Exercise description: A faithful copy of all the data is the goal; omit the pictures.

[[ Data extracts open ]]

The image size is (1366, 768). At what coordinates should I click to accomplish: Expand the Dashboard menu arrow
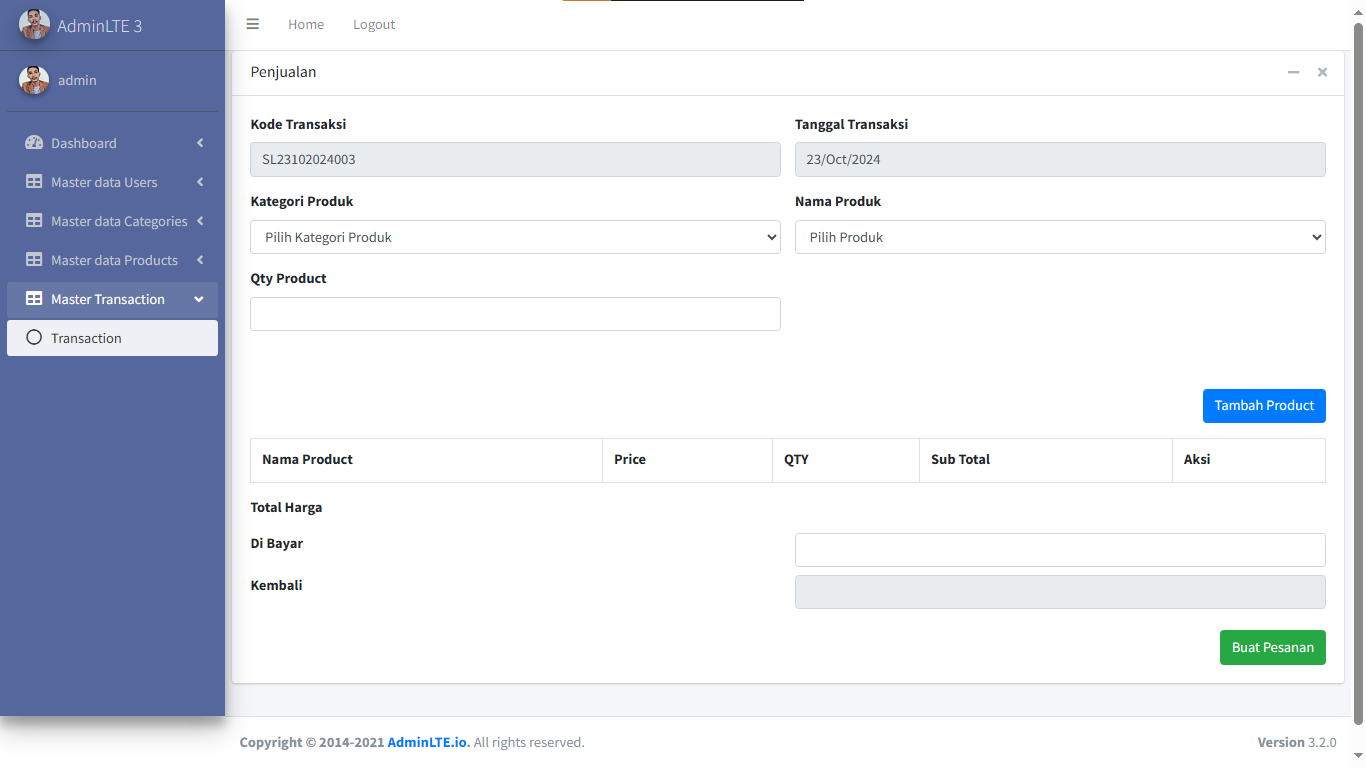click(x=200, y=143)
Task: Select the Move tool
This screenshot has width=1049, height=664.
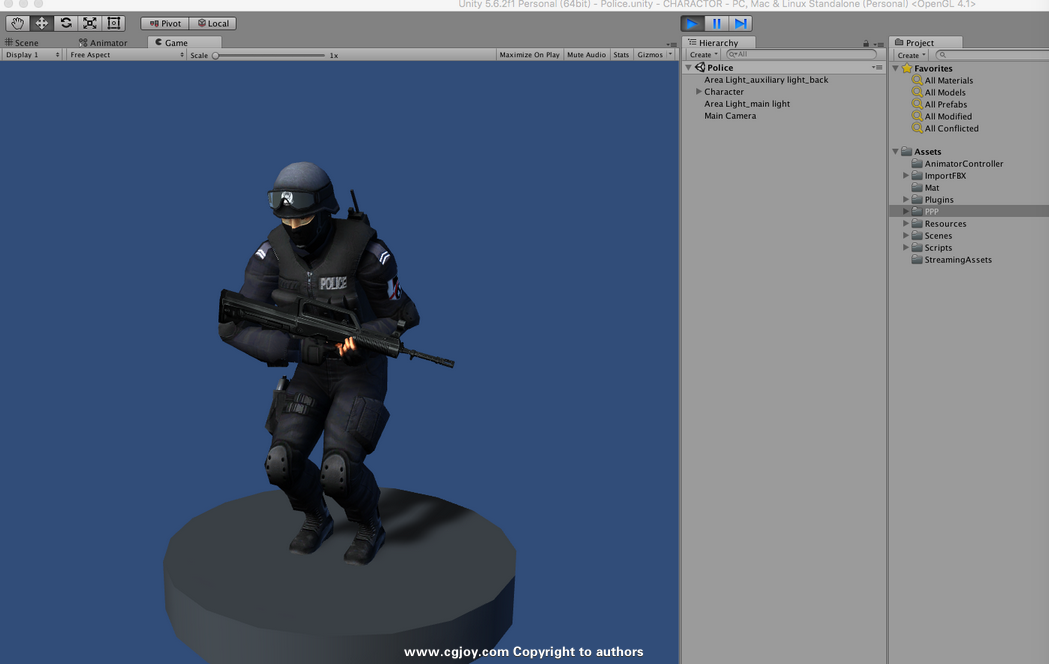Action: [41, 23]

[[ Data extracts closed ]]

Response box:
The image size is (1366, 768). At what coordinates should I click to accomplish: Expand the Dashboard menu arrow
click(x=200, y=143)
Task: Select the Move tool
This screenshot has width=1049, height=664.
Action: [41, 23]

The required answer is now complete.